§ ASSIGNMENT
Whatever the records say, set them down exactly.

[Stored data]
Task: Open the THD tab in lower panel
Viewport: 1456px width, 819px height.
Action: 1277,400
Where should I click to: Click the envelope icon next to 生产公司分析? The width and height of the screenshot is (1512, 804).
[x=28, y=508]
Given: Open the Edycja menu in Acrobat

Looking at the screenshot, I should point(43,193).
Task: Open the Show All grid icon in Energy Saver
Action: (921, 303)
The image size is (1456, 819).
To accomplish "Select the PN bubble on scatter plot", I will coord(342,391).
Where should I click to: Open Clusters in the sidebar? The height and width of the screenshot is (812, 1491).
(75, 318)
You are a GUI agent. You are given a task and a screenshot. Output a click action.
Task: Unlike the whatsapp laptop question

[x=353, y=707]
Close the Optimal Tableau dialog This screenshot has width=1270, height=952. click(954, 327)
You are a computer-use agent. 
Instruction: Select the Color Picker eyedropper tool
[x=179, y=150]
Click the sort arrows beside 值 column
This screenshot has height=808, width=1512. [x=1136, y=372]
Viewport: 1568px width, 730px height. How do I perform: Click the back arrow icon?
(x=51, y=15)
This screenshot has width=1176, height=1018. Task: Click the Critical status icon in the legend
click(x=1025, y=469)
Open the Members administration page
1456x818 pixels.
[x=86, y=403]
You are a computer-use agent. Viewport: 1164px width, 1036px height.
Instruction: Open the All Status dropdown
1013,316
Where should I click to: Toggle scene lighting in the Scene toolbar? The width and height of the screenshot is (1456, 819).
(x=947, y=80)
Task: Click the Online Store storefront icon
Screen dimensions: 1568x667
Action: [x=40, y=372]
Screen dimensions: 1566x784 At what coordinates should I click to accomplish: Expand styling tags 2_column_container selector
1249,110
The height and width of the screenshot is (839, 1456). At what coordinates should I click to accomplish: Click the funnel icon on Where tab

§ SOLUTION FOR THIS TASK
Task: Open the THD tab in lower panel
Viewport: 1456px width, 819px height.
Action: 1277,400
Where should I click to: Click the envelope icon next to 生产公司分析? The width and height of the screenshot is (1512, 804).
[x=28, y=508]
Given: Open the Edycja menu in Acrobat

Looking at the screenshot, I should point(43,193).
Task: Open the Show All grid icon in Energy Saver
Action: (921, 303)
The image size is (1456, 819).
To accomplish "Select the PN bubble on scatter plot", I will coord(342,391).
Where should I click to: Open Clusters in the sidebar? The height and width of the screenshot is (812, 1491).
(75, 318)
You are a GUI agent. You are given a task and a screenshot. Output a click action.
Task: Unlike the whatsapp laptop question

[x=353, y=707]
Close the Optimal Tableau dialog This screenshot has width=1270, height=952. click(954, 327)
You are a computer-use agent. 
Instruction: Select the Color Picker eyedropper tool
[x=179, y=150]
Click the sort arrows beside 值 column
This screenshot has height=808, width=1512. [x=1136, y=372]
Viewport: 1568px width, 730px height. How do I perform: Click the back arrow icon?
(x=51, y=15)
This screenshot has width=1176, height=1018. Task: Click the Critical status icon in the legend
click(x=1025, y=469)
Open the Members administration page
1456x818 pixels.
[x=86, y=403]
You are a computer-use agent. Viewport: 1164px width, 1036px height.
Instruction: Open the All Status dropdown
1013,316
Where should I click to: Toggle scene lighting in the Scene toolbar? The width and height of the screenshot is (1456, 819).
(x=947, y=80)
Task: Click the Online Store storefront icon
Screen dimensions: 1568x667
Action: [x=40, y=372]
Screen dimensions: 1566x784 At what coordinates should I click to accomplish: Expand styling tags 2_column_container selector
1249,110
The height and width of the screenshot is (839, 1456). At what coordinates should I click to accomplish: Click the funnel icon on Where tab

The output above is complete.